● Aim of the task
What is needed here is an exact repetition of the records below, beginning at the line that has "Темы (37, 52)" and stopping after the line that has "[region] (2163, 1351)".

■ ■ ■ ■ ■ ■ ■

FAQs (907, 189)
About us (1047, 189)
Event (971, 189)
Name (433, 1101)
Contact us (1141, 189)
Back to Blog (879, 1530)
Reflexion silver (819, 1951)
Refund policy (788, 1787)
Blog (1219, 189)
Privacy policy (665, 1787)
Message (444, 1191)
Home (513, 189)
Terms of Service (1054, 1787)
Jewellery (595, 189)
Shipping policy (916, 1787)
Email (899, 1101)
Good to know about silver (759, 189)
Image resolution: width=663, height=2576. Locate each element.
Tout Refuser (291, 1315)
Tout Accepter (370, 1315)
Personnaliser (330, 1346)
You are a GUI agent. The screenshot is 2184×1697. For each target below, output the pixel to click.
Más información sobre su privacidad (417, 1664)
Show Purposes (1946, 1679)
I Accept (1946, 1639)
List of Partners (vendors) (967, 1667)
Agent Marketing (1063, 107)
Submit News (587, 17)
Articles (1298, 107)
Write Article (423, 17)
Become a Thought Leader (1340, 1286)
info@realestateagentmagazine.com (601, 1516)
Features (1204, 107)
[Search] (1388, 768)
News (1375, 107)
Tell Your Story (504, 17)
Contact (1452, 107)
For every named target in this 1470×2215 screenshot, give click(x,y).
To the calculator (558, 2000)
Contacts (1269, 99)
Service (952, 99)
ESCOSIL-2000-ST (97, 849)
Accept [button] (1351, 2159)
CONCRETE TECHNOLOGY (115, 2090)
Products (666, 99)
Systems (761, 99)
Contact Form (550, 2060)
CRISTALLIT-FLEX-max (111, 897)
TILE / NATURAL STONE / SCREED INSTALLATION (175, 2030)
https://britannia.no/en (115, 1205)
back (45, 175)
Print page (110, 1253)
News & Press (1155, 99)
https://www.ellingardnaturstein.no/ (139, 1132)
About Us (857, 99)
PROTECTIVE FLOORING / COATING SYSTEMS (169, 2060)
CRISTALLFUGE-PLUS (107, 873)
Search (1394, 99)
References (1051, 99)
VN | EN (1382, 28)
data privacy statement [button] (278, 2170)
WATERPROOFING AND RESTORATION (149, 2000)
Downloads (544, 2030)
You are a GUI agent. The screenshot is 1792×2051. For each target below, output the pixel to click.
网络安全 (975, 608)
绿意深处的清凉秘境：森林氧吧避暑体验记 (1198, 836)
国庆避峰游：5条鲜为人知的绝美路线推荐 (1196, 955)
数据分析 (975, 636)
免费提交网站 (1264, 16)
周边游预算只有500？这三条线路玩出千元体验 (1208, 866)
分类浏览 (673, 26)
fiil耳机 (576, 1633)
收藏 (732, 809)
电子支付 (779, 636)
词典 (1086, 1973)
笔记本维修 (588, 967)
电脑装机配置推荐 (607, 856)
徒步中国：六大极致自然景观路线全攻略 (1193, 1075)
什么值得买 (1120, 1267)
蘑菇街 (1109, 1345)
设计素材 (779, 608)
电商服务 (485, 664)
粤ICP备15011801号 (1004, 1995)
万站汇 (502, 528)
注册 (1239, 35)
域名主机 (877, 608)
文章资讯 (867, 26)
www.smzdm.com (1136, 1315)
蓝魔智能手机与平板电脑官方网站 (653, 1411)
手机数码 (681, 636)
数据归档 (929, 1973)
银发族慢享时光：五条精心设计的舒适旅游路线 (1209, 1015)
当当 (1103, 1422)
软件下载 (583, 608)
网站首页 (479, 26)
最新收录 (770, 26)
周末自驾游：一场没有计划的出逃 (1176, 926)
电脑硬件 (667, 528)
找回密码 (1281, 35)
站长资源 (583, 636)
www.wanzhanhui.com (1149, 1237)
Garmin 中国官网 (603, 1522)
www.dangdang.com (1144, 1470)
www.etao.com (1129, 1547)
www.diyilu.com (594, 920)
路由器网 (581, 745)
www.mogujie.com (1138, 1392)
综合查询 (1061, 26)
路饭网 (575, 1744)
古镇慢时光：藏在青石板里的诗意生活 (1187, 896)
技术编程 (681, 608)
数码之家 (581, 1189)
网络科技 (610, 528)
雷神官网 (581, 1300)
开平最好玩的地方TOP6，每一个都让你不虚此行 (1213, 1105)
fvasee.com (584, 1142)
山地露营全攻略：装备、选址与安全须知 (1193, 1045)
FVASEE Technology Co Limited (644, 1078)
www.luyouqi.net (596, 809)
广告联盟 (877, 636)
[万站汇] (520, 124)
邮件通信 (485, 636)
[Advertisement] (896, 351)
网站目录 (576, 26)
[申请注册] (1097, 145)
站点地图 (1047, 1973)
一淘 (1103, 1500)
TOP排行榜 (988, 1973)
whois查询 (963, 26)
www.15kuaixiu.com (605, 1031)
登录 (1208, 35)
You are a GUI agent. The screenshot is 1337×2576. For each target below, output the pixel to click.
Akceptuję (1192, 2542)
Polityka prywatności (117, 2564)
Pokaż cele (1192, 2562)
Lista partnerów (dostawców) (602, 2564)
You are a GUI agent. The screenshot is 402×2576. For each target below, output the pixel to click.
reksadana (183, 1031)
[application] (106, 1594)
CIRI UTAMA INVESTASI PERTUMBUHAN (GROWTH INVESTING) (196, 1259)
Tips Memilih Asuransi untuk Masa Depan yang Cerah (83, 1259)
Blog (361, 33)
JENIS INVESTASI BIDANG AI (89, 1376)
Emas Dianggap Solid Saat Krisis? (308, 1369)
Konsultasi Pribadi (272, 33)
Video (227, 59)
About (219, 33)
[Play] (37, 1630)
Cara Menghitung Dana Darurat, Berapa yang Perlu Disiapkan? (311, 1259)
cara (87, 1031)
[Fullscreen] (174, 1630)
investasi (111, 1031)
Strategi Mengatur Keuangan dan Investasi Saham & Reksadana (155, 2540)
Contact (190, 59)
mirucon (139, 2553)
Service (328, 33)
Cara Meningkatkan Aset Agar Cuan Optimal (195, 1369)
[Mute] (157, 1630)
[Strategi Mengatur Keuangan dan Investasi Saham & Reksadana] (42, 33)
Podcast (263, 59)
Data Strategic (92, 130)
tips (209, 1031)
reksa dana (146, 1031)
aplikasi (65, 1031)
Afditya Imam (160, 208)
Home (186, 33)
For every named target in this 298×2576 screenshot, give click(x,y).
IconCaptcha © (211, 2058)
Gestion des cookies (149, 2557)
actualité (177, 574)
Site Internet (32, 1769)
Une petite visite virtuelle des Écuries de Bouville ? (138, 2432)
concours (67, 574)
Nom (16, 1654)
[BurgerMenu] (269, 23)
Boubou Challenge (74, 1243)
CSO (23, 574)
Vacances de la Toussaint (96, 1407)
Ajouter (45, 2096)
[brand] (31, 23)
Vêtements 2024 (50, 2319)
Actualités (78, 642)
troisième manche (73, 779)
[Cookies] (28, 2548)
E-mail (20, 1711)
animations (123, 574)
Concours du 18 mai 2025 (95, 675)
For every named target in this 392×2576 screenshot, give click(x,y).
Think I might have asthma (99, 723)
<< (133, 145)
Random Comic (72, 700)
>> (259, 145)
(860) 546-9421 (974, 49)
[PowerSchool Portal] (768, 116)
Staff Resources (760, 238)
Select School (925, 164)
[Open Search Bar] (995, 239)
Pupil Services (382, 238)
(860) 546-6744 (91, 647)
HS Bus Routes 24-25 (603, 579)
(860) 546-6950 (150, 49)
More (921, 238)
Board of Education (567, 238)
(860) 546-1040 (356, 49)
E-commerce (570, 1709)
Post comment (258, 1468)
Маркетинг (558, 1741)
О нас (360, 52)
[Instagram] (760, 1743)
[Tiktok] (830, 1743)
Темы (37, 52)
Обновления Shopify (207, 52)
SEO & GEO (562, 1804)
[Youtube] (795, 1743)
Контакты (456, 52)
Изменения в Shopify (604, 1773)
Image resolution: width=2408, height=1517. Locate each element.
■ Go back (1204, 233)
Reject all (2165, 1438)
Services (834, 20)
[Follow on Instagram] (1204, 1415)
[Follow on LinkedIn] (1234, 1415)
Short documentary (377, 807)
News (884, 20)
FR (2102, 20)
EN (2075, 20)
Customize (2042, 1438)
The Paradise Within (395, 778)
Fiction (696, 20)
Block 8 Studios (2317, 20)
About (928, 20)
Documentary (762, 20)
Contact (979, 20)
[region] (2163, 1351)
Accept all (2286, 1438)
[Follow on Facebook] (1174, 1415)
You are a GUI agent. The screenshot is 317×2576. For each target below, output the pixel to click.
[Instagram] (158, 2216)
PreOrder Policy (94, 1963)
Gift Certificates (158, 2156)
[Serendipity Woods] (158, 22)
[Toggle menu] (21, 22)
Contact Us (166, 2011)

■ ■ ■ ■ ■ ■ ■

● Solution to this exercise
Темы (37, 52)
Обновления Shopify (207, 52)
SEO & GEO (562, 1804)
[Youtube] (795, 1743)
Контакты (456, 52)
Изменения в Shopify (604, 1773)
Image resolution: width=2408, height=1517. Locate each element.
■ Go back (1204, 233)
Reject all (2165, 1438)
Services (834, 20)
[Follow on Instagram] (1204, 1415)
[Follow on LinkedIn] (1234, 1415)
Short documentary (377, 807)
News (884, 20)
FR (2102, 20)
EN (2075, 20)
Customize (2042, 1438)
The Paradise Within (395, 778)
Fiction (696, 20)
Block 8 Studios (2317, 20)
About (928, 20)
Documentary (762, 20)
Contact (979, 20)
[region] (2163, 1351)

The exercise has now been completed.